**Task goal**. Reproduce the records below word for word, keeping every line in its original order.

**Exercise inputs**.
━━━━━━━━
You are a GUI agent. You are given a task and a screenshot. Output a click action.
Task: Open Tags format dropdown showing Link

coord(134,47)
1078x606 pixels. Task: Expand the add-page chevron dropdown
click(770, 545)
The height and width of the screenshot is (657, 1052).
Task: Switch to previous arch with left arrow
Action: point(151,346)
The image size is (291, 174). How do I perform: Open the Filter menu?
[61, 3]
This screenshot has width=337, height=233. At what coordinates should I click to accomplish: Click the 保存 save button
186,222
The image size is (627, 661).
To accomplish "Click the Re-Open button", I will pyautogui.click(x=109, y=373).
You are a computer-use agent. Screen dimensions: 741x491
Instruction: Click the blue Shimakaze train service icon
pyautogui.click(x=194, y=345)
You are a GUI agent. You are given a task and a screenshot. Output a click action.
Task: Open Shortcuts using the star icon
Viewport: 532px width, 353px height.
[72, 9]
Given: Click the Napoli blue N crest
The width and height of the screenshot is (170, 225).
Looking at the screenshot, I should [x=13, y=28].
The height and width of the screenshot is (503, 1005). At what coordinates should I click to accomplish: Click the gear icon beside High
━━━━━━━━
**Result below**.
You are a GUI agent. You are given a task and a screenshot. Output a click action.
Task: Open Tags format dropdown showing Link

coord(134,47)
1078x606 pixels. Task: Expand the add-page chevron dropdown
click(770, 545)
The height and width of the screenshot is (657, 1052).
Task: Switch to previous arch with left arrow
Action: point(151,346)
The image size is (291, 174). How do I perform: Open the Filter menu?
[61, 3]
This screenshot has width=337, height=233. At what coordinates should I click to accomplish: Click the 保存 save button
186,222
The image size is (627, 661).
To accomplish "Click the Re-Open button", I will pyautogui.click(x=109, y=373).
You are a computer-use agent. Screen dimensions: 741x491
Instruction: Click the blue Shimakaze train service icon
pyautogui.click(x=194, y=345)
You are a GUI agent. You are given a task and a screenshot. Output a click action.
Task: Open Shortcuts using the star icon
Viewport: 532px width, 353px height.
[72, 9]
Given: Click the Napoli blue N crest
The width and height of the screenshot is (170, 225).
Looking at the screenshot, I should [x=13, y=28].
The height and width of the screenshot is (503, 1005). At what coordinates should I click to accomplish: Click the gear icon beside High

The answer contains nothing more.